SIA, nasce la rete dei trapianti: donatori e pazienti collegati online
Grazie alla collaborazione di AIDO, del Centro Nazionale Trapianti e delle rianimazioni degli ospedali italiani, nasce la rete informatica che mette in comunicazione donatori e pazienti in attesa di trapianto
21 / 09 / 2011 - È nata SIA, la nuova banca dati dell’Associazione Italiana Donatori Organi destinata a cambiare la fisionomia della rete dei trapianti di organi nella penisola. Grazie a questo sistema informatico infatti, convoglieranno in un unico luogo dati provenienti dagli elenchi degli iscritti all’AIDO e dal Centro Nazionale Trapianti, con risvolti positivi sull’efficienza dell’intero sistema.
In tutta Italia, nel 2010, sono stati effettuati 2.874 trapianti. Ma sono ben 9.489 i pazienti ancora in lista di attesa che, si calcola, dovranno aspettare almeno 2 anni per trovare un donatore. Con 1.300.000 tesserati - di cui 75.368 solo in Piemonte - l’AIDO si attesta come il maggiore interlocutore della Rete Italiana Trapianti. Ma se gli iscritti all’AIDO aumentano di anno in anno, le richieste di trapianto diventano purtroppo sempre più numerose e cresce la necessità di velocizzare le pratiche per l’individuazione dei donatori disponibili.
L'obiettivo primario di questa iniziativa è quello di rendere immediatamente disponibile il nominativo del donatore - iscritto all'AIDO e che quindi ha già in vita espresso la volontà di donare i propri organi - nel momento della sua morte, rendendo meno doloroso il coinvolgimento dei familiari da un lato e favorendo un’azione tempestiva a favore del paziente in lista d’attesa dall’altro.

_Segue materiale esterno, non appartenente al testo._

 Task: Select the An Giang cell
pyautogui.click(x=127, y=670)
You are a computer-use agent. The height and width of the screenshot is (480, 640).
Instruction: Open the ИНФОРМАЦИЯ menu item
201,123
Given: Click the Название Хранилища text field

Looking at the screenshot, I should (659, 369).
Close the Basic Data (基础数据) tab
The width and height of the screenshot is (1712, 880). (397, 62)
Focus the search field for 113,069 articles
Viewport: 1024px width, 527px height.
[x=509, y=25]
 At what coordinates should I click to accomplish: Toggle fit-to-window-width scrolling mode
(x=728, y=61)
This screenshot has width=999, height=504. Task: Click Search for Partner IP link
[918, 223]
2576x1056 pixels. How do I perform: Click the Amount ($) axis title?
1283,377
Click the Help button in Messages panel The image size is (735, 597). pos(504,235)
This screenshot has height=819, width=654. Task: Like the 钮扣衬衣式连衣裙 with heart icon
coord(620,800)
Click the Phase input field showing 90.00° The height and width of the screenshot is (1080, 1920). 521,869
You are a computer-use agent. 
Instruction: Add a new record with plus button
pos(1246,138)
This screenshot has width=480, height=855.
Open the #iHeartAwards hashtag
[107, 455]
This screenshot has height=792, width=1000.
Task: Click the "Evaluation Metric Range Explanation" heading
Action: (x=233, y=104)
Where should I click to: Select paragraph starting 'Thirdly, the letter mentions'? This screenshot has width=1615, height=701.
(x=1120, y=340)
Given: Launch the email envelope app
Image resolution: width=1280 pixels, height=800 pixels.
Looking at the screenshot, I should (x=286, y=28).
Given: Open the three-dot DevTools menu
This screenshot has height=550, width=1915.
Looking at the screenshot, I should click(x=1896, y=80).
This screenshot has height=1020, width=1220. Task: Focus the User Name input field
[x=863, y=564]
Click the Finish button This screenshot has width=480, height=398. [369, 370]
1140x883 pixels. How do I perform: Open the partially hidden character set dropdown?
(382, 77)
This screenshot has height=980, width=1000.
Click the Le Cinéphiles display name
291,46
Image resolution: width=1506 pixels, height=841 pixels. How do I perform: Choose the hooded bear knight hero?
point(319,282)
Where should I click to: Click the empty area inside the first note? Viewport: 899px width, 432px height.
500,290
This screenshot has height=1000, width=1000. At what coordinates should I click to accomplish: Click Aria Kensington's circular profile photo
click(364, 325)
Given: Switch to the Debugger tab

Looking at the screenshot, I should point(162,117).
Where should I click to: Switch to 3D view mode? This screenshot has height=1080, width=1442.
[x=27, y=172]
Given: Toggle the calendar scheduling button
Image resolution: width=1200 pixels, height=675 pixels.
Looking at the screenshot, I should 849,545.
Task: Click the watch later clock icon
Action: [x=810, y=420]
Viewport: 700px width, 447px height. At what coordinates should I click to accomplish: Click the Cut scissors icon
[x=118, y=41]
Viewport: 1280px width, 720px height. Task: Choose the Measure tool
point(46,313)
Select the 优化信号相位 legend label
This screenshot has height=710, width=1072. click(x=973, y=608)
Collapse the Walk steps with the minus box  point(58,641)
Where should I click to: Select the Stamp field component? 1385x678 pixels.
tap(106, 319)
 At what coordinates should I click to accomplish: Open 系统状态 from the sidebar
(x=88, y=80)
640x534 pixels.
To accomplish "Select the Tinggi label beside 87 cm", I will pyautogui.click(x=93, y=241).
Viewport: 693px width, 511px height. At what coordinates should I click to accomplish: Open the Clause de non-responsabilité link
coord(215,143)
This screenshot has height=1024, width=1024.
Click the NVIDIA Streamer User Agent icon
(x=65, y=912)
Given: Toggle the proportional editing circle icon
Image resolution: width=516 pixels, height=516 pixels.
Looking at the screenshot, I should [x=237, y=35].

Valter Mione, Presidente dell’AIDO Provinciale di Torino, dichiara:
La banca dati SIA è il raggiungimento di un obiettivo importante, frutto di 38 anni di impegno con i cittadini e di collaborazione con le istituzioni. Ma c’è ancora molto da fare, soprattutto in materia di prevenzione e mediazione culturale. In questi ultimi anni infatti è cresciuta la necessità di promuovere la conoscenza di stili di vita atti a prevenire l’insorgere di patologie che possano richiedere come terapia il trapianto di organi. Inoltre, vista la molteplicità di culture che oggi popolano la nostra provincia, l’AIDO si è resa conto che è fondamentale sviluppare azioni volte a favorire il confronto interculturale e interreligioso.
Antonio Amoroso, Coordinatore del Centro Regionale Trapianti:
Il Piemonte è una delle regioni italiane maggiormente sensibilizzate sul tema dei trapianti. E il dato relativo al 2010, durante il quale sono stati effettuati 391 trapianti, lo dimostra. Questo traguardo non sarebbe stato possibile senza l’impegno del coordinamento regionale delle donazioni e dei prelievi che, assieme al lavoro di tutte le Rianimazioni del Piemonte, ha permesso a questa Regione -tra le grandi regioni Italiane- di raggiungere il più elevato indice di donatori i cui organi sono stati prelevati a scopo di trapianto.